I’m used to dodging around inconvenient limitations in my favorite genres (SFF), what with faster-than-light difficulties, time travel, dragons, wizards, and other commonplace wishful thinking elements, necessary to make certain kinds of tales convenient. I can give all those sorts of things a pass (from a real-world perspective), in the interests of telling an efficient story — and, besides, they’re some of the incidental pleasures of the genre.

But there are other story elements which need to be more realistic for a story to have any bite, any claim on reasonability. I’m thinking, in particular, of the damage that wishful thinking can do, making a story dependent on the benevolent hand of the author rather than earning the rewards that come to a protagonist who struggles and grows.

For example, in a recent SFF book, we find our young hero rooting through a ship he encounters that turns out to be an ancient technology from a vanished alien species, run by an AI that is delighted to find a new owner.

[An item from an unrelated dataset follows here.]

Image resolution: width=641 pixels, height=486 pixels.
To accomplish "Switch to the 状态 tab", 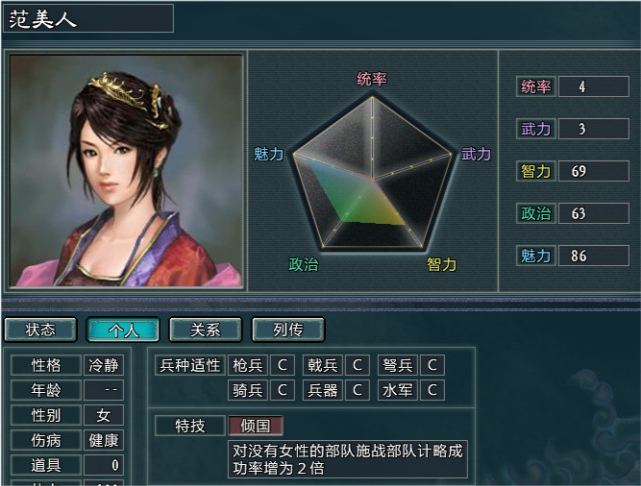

Hey, I’ll take that as an opening position — the story has to start somewhere.

But then he stumbles across a woman whose wealthy family needs rescue, and then he discovers his new alien ship can rescue them, and retrieve or generate lots of incidental resources in the process, and then he reveals he is himself the last heir to another fortune, so he can hire and train his own army for revenge, and… etc., etc., etc.

I mean, it’s all very pleasant, but whenever he wants something, well (blink) and the resources are at hand. It’s much too convenient and painless, and there’s no sense at all of the work of earning his good fortune. It’s rather like magic — aliens ex machina, bearing rewards are very little different from genies.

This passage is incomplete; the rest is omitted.